Exercise objective >> Starting with the item line that contains "Given: Click the Search field in Settings" and going on through the one that contains "I will pos(57,327).", give those lines as a numbered list, leaving out blank lines.

---------- Data

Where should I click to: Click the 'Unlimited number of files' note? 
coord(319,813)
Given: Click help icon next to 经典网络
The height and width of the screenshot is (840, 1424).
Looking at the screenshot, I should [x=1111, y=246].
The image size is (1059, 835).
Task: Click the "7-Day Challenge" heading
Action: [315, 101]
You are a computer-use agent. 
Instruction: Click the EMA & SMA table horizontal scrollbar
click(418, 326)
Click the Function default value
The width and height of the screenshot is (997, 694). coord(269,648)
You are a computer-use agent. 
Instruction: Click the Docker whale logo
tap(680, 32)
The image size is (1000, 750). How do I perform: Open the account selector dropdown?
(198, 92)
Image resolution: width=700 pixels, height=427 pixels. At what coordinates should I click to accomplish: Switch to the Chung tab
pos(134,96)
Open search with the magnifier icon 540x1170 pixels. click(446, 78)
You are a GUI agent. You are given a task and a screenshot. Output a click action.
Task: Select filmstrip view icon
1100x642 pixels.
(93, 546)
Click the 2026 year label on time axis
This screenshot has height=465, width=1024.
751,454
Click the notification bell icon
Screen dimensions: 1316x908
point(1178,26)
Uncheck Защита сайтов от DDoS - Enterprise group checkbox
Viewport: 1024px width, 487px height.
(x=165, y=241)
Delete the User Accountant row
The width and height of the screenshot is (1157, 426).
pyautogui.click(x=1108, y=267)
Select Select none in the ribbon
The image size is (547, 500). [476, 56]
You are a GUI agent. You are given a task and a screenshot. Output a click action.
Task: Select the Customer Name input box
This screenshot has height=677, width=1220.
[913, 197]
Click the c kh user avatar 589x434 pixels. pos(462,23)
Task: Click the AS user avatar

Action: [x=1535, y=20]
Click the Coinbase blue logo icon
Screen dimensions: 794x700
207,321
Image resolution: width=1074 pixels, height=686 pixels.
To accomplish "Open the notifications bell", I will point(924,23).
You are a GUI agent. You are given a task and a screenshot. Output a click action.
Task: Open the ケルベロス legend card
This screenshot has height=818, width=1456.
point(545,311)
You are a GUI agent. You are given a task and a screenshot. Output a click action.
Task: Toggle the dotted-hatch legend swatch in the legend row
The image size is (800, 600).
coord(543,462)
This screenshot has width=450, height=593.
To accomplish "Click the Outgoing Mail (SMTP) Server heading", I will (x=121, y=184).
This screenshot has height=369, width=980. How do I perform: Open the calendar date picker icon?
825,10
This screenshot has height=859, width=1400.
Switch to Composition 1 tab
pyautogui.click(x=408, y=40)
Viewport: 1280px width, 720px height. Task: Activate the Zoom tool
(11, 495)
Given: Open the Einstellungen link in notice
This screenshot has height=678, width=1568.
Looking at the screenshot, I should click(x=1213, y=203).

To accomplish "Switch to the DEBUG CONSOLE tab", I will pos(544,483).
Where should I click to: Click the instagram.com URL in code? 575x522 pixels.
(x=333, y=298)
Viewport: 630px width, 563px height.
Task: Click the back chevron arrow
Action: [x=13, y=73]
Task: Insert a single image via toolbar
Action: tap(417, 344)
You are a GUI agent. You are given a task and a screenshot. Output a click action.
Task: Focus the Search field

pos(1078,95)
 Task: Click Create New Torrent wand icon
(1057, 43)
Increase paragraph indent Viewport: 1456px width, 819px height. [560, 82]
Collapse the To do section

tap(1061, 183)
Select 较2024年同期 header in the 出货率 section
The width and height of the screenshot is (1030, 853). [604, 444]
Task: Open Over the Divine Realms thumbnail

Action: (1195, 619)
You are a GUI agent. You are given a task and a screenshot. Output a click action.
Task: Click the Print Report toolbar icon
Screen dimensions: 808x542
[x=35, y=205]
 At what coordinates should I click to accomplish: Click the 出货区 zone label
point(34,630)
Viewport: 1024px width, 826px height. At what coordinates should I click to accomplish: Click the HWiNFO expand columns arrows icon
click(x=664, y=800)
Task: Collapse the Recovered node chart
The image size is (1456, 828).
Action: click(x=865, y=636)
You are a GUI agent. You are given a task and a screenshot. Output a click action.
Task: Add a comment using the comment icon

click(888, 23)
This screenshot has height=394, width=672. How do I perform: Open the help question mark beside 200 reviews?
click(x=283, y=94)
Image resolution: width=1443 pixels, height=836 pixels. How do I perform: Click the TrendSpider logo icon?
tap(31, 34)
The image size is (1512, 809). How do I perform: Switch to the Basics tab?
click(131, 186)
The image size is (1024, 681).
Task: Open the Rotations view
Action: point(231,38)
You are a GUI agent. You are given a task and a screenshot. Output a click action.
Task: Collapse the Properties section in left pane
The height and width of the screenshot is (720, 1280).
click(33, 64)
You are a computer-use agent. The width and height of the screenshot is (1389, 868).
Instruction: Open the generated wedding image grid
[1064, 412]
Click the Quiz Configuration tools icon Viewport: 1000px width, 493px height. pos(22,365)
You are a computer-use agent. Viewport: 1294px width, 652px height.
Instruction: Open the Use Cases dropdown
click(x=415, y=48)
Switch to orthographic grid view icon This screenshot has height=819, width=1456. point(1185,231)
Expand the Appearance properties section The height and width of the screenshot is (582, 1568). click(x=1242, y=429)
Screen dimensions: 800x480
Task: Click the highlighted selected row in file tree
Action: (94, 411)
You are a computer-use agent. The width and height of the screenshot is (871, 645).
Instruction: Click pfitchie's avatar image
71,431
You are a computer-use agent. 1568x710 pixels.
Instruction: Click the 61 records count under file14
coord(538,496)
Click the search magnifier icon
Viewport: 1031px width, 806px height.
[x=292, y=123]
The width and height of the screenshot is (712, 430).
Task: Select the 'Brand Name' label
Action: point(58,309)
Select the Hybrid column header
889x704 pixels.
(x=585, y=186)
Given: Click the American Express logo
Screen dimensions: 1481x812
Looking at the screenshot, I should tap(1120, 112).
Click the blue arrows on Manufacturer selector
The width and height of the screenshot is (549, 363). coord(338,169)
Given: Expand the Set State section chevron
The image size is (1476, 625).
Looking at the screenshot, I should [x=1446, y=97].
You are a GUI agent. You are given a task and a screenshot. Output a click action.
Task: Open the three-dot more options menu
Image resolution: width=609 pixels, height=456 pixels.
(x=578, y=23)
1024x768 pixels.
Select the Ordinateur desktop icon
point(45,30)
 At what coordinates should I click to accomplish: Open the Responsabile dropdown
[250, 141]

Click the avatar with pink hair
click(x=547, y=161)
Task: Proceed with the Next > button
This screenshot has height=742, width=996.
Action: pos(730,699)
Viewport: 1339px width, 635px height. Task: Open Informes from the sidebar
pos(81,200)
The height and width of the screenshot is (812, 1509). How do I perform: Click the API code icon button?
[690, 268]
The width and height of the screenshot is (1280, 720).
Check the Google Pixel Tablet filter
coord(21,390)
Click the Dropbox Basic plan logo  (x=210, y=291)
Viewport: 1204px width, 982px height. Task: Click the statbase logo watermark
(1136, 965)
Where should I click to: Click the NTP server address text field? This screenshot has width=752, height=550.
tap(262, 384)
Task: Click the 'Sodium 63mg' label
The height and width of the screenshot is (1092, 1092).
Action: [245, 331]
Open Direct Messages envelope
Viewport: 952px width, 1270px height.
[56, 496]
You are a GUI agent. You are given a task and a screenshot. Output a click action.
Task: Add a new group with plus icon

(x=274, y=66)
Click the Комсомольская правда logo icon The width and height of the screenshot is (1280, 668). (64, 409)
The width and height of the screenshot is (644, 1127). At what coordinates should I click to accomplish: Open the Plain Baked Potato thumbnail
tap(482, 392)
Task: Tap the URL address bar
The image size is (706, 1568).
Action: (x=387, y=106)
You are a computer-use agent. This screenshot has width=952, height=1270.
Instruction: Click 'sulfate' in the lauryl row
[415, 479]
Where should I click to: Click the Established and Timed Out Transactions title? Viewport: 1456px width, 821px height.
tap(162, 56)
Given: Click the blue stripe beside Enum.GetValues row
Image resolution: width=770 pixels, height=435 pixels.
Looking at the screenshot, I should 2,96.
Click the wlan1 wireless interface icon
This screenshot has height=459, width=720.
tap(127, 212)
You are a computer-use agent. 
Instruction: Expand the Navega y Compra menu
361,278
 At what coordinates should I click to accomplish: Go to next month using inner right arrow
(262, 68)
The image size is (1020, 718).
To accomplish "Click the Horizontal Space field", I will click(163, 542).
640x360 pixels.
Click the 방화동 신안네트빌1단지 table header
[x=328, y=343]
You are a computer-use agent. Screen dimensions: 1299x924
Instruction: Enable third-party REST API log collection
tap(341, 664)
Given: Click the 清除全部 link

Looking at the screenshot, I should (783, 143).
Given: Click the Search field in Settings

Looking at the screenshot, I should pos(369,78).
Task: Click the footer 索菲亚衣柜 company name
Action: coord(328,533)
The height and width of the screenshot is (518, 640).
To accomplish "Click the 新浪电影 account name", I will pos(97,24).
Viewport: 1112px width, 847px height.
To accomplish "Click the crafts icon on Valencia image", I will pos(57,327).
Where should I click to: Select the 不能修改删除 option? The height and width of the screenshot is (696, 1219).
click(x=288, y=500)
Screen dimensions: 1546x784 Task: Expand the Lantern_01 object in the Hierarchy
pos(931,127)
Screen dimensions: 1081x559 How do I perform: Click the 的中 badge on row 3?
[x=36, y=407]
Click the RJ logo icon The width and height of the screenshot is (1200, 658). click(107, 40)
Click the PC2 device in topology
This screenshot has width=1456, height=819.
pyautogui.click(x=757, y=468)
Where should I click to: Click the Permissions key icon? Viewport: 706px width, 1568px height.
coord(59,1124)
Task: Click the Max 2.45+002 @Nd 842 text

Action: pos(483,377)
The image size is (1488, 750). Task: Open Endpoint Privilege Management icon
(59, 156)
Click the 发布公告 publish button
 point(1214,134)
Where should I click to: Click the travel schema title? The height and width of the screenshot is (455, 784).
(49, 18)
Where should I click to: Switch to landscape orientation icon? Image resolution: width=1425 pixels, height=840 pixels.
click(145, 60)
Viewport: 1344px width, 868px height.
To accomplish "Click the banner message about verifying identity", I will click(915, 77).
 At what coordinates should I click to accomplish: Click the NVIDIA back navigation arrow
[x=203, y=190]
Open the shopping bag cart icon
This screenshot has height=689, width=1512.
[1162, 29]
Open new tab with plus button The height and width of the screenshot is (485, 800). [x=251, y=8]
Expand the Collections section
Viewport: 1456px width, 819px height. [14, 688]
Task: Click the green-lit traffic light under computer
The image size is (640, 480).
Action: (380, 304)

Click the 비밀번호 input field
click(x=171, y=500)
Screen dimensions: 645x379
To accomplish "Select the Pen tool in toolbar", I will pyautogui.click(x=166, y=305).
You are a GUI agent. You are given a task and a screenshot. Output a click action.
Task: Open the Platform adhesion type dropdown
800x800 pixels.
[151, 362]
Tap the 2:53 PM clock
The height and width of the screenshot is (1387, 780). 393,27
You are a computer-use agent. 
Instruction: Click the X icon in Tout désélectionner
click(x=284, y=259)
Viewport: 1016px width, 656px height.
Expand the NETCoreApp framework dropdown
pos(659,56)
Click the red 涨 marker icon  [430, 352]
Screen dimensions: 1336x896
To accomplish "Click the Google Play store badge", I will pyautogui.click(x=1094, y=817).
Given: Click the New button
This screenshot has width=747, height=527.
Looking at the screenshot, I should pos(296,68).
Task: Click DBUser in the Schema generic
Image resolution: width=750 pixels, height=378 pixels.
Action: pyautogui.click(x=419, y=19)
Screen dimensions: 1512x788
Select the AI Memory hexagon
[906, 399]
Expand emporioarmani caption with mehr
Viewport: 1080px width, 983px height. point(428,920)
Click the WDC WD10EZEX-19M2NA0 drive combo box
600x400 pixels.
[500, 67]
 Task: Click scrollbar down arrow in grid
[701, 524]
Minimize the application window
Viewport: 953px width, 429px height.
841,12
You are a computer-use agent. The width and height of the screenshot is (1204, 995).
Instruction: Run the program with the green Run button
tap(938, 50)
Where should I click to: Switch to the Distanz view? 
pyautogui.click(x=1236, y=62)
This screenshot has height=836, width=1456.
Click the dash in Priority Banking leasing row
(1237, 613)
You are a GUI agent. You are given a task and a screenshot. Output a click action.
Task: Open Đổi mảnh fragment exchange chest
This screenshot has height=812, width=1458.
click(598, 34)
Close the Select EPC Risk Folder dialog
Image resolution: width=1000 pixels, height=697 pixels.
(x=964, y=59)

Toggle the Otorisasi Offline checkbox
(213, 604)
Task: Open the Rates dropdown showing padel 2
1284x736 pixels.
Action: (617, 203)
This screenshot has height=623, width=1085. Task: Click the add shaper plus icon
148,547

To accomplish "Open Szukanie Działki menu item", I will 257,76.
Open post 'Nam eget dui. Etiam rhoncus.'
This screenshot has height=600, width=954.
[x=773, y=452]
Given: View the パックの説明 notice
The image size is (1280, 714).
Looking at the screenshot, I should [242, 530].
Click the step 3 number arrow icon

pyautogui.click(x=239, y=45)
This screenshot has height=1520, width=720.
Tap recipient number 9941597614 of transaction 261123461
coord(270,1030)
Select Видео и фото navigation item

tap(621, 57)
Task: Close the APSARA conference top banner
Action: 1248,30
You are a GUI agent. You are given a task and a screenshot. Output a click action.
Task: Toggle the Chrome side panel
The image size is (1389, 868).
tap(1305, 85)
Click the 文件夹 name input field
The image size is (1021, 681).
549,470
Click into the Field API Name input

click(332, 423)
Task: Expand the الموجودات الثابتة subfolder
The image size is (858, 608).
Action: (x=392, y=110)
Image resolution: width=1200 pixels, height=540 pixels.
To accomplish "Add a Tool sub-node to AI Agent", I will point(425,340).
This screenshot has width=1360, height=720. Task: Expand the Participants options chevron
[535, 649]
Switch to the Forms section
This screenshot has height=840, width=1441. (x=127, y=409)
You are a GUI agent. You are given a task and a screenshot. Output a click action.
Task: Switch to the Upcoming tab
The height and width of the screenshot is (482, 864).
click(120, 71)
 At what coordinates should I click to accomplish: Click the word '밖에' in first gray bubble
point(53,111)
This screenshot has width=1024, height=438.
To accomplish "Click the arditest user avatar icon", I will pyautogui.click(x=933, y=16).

--------------------

Full output >>
1. Given: Click the Search field in Settings
2. Looking at the screenshot, I should pos(369,78).
3. Task: Click the footer 索菲亚衣柜 company name
4. Action: coord(328,533)
5. The height and width of the screenshot is (518, 640).
6. To accomplish "Click the 新浪电影 account name", I will pos(97,24).
7. Viewport: 1112px width, 847px height.
8. To accomplish "Click the crafts icon on Valencia image", I will pos(57,327).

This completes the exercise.